BEGIN PROVIDED DATA

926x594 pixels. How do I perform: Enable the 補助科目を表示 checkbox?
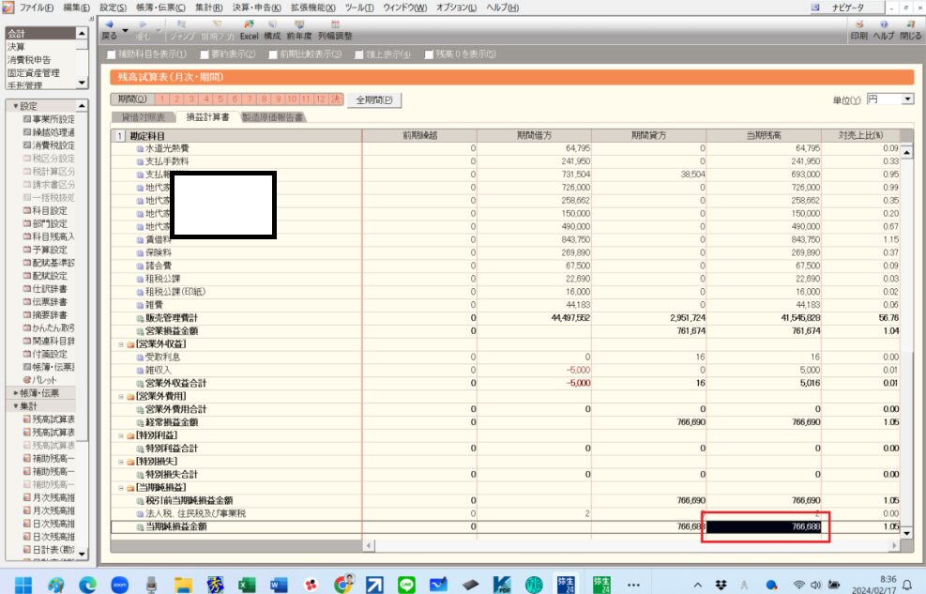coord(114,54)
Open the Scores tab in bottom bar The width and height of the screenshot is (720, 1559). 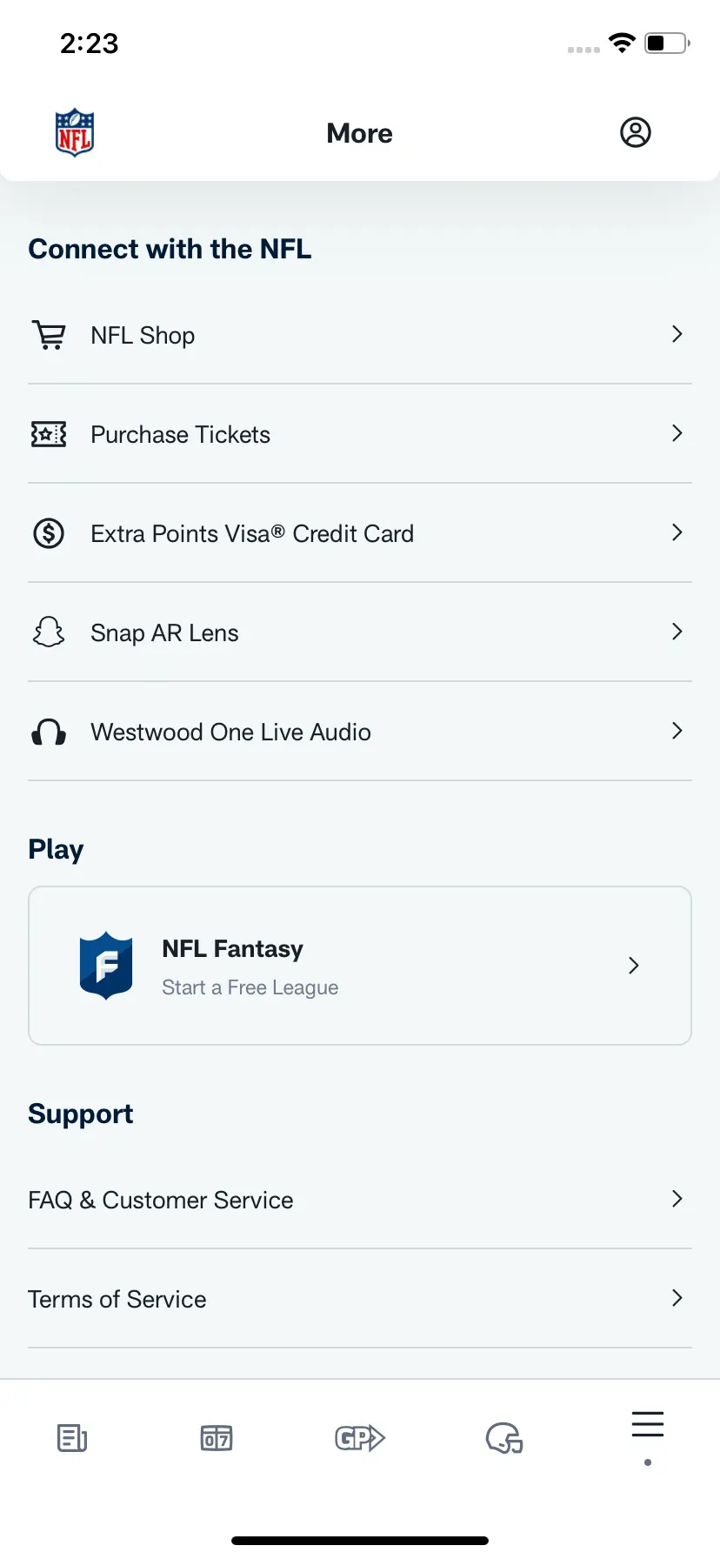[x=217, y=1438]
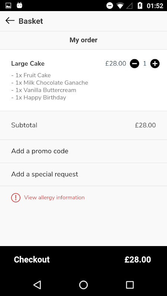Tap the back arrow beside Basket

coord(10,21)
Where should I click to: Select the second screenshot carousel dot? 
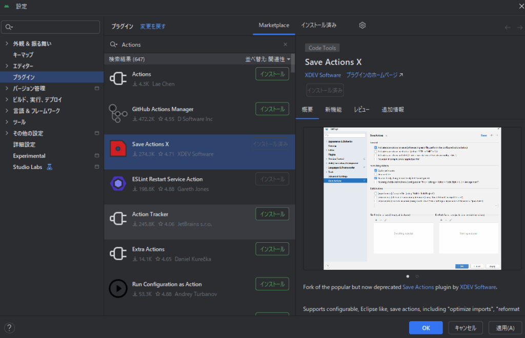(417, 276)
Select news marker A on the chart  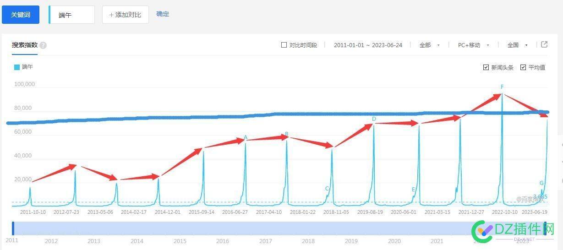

END PROVIDED DATA

EXERCISE AIM: With pictures left out, print the lines of the material above from the line containing "Where should I" through its last line, exactly and nothing more.

ANSWER TO THIS PROBLEM:
Where should I click to: Select the second screenshot carousel dot? 
(417, 276)
Select news marker A on the chart  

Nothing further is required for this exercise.